This can allow you to choose bluffs and value bets more effectively.
For example, K-Q on a queen-high board is a monster in this situation because villain's range can contain a lot of Q-J and Q-T type hands, but A-Q often three-bets pre-flop in this situation.
Also, on a seven-high board you can often fire multiple barrels as a bluff since villain shouldn't have hands like K-7 or 8-8+ in his flatting range very often and pocket pairs below the seven will have a hard time calling future streets when overcards roll off.
5. Consider Using a Limping Strategy
One of the first poker tips we learn as we become better at poker is that open-limping is usually a bad idea.
While this is true, it can have its merits once stacks become short.
With 25 BB stacks, you may want to open-raise a hand like J-9-suited from the button, but fear a three-bet shove from aggressive players in the blinds.
Using a limping strategy can allow you to increase your chances of seeing the flop in a spot like this one.
Of course, you will have to have some strong hands in your limping hands as well.

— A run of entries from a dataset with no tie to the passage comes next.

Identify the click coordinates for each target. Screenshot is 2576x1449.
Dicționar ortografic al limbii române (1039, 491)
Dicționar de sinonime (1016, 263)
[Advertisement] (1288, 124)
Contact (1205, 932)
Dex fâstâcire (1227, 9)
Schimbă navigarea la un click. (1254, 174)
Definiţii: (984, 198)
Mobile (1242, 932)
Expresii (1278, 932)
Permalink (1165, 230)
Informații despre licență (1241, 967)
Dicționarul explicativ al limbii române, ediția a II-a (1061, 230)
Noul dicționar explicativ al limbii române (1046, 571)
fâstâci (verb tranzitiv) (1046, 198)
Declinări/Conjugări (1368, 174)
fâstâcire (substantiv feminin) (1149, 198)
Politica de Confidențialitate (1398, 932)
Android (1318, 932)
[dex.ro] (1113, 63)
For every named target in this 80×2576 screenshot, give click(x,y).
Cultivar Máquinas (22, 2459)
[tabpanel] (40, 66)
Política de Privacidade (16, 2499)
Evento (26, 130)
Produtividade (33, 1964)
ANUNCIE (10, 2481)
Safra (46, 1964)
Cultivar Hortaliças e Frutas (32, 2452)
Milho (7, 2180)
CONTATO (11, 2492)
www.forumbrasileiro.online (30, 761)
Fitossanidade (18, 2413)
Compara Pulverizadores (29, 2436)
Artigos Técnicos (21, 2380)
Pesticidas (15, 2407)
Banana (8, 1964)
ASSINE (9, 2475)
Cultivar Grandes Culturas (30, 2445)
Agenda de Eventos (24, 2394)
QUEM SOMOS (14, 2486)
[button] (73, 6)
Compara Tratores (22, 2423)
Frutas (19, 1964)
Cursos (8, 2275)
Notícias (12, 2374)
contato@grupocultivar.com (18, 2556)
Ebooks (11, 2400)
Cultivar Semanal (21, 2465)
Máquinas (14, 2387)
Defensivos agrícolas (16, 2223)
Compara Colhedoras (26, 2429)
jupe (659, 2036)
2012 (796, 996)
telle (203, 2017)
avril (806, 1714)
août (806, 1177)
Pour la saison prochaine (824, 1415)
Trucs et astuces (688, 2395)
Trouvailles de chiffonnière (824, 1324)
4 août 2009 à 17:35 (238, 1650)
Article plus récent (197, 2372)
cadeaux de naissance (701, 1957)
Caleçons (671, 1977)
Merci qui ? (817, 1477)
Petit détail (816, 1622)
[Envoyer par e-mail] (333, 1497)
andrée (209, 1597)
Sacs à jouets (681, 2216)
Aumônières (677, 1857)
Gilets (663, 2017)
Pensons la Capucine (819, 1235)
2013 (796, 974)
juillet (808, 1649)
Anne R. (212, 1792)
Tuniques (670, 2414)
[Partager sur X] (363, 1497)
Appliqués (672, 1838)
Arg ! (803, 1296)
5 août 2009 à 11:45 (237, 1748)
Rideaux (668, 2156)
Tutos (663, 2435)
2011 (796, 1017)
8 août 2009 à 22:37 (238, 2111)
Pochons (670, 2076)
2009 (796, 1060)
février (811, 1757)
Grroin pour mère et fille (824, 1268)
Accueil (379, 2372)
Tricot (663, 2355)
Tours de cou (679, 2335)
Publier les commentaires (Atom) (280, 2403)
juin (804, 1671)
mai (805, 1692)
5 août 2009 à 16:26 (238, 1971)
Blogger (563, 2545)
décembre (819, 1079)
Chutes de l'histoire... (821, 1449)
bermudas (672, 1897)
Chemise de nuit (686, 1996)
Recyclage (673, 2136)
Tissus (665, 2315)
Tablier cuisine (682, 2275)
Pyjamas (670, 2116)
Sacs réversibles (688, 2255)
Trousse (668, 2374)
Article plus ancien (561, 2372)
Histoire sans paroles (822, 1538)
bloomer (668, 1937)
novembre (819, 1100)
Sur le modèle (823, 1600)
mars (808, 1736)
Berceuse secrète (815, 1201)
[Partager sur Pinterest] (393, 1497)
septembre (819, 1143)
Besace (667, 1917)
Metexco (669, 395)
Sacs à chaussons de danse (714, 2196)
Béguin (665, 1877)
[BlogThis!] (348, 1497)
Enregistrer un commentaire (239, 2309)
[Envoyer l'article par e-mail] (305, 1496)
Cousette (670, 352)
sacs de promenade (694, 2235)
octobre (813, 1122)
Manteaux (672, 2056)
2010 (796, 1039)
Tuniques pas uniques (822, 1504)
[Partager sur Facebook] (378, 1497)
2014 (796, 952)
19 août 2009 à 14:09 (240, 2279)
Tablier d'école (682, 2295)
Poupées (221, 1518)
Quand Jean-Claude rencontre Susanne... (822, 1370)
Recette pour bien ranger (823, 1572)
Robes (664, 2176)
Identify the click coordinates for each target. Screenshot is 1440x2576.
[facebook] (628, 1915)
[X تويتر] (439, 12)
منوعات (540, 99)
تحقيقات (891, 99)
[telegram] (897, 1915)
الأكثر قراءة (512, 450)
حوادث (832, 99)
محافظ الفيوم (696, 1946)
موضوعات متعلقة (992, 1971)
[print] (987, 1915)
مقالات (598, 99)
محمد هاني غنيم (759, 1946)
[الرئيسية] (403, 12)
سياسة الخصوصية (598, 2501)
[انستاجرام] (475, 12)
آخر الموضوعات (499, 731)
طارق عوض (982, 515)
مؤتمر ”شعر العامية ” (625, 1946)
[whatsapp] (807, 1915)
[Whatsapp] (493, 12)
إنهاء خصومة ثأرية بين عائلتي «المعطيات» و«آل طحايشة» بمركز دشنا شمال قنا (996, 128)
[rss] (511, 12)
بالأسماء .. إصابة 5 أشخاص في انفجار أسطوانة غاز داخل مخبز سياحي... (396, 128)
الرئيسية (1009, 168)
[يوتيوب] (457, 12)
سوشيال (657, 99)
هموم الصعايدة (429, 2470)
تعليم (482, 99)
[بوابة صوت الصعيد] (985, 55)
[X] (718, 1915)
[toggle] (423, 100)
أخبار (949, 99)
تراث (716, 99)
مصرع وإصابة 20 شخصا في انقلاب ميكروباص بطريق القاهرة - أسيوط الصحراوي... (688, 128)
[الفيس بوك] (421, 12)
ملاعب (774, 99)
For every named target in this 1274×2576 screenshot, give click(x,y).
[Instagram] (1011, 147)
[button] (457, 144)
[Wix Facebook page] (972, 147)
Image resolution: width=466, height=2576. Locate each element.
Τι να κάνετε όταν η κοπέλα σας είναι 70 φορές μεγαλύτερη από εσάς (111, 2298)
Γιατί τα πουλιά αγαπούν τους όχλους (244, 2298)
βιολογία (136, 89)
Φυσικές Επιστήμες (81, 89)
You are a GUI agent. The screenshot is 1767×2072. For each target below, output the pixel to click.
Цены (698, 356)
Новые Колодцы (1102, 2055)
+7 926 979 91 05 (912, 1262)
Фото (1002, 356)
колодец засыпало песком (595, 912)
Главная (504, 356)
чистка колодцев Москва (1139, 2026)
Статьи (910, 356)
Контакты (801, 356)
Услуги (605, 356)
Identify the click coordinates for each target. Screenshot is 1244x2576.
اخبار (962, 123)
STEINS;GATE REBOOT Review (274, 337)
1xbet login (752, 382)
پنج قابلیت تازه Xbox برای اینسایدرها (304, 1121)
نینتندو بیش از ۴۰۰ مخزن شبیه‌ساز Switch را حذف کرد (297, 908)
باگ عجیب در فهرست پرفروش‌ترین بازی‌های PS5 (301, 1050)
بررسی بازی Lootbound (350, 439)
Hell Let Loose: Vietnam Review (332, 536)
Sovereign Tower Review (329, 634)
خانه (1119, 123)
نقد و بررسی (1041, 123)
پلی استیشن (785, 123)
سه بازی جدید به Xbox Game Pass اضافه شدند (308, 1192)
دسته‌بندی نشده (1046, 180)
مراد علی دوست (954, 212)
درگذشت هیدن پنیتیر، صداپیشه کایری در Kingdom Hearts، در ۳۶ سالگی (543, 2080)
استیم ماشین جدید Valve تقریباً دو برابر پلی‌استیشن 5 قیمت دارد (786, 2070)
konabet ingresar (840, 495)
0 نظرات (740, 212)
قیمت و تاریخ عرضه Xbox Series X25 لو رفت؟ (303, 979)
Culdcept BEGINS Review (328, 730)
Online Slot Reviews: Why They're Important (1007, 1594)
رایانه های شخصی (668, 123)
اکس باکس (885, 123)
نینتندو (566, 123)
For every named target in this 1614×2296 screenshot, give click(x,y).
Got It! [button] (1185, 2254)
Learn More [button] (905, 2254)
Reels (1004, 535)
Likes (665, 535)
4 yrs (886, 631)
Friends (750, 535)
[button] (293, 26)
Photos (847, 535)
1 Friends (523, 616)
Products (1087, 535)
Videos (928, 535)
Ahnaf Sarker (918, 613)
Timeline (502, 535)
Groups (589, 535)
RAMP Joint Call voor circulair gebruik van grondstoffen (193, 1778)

You may even want to use a limp-only strategy in the right scenario.
It isn't something you need to do against all opponent types, but it can be a powerful weapon to have in your tool belt if you know when to use it.
I often see otherwise decent players making critical mistakes with short stacks between 20 and 30 big blinds.
Many are good cash game players who simply have not had the experience necessary to play short stacks well.
Others are recreational players whose primary goal is to play a lot of hands and try to make something post-flop regardless of the mathematical constraints of the game.
If you fall into either of these groups, I hope these tips will help you avoid some of the most common problems you encounter deep in tournaments.